Король отступил на шаг и с изумлением взглянул на принцессу.

— Вы никогда не говорили со мной так, — заметил он. — Вы на ложном пути, дитя мое, вас губит аскетизм.

— Не называйте, государь, этим мирским словом неподдельное, а главное, необходимейшее самопожертвование, на какое при настоятельной надобности должна пойти подданная ради своего короля, а дочь — ради отца. Государь, ваш трон, в чьей охранительной сени вы только что горделиво предложили мне укрыться, колеблется под ударами, которых вы еще не чувствуете, но которые я предвижу. Что-то в глубинах неслышно обваливается, и открывшаяся пропасть в один миг может поглотить монархию. Вам когда-нибудь говорили правду, государь?
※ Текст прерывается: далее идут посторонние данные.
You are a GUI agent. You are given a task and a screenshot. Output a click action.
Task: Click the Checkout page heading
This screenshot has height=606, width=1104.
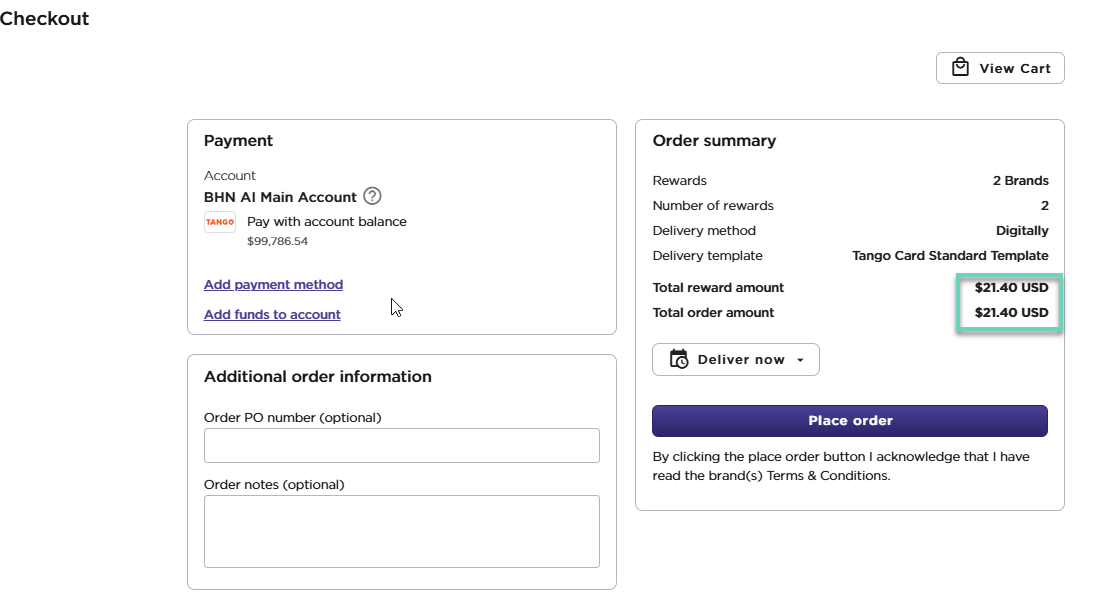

Принцесса Луиза оглянулась, чтобы проверить, не может ли кто-нибудь услышать ее, и, убедившись, что все стоят на достаточном удалении, продолжала:

— А я, я знаю ее. В одеянии милосердных сестер я десятки раз посещала сумрачные улицы, изголодавшиеся мансарды, перекрестки, на которых стоит стон. На этих улицах, перекрестках, в этих мансардах умирают от голода и зимней стужи, от жажды и летнего зноя. Нивы, которых вы, государь, не видите, так как ездите лишь из Версаля в Марли да из Марли в Версаль, больше не родят хлеб, необходимый не только для того, чтобы накормить народ, но и для того, чтобы засеять поля: они, проклятые неведомо какой враждебной силой, лишь принимают зерно, ничего не возвращая. Люди, лишенные хлеба, глухо ропщут; в воздухе, в сумраке, в ночи носятся смутные и неизвестно откуда идущие слухи об оковах, цепях, тирании, и от этих слов люди пробуждаются, перестают сетовать и начинают возмущаться.

Парламенты требуют права ремонстрации, то есть права громогласно сказать вашему величеству то, что они говорят шепотом: «Король, ты нас губишь! Спаси нас, или мы сами себя спасем».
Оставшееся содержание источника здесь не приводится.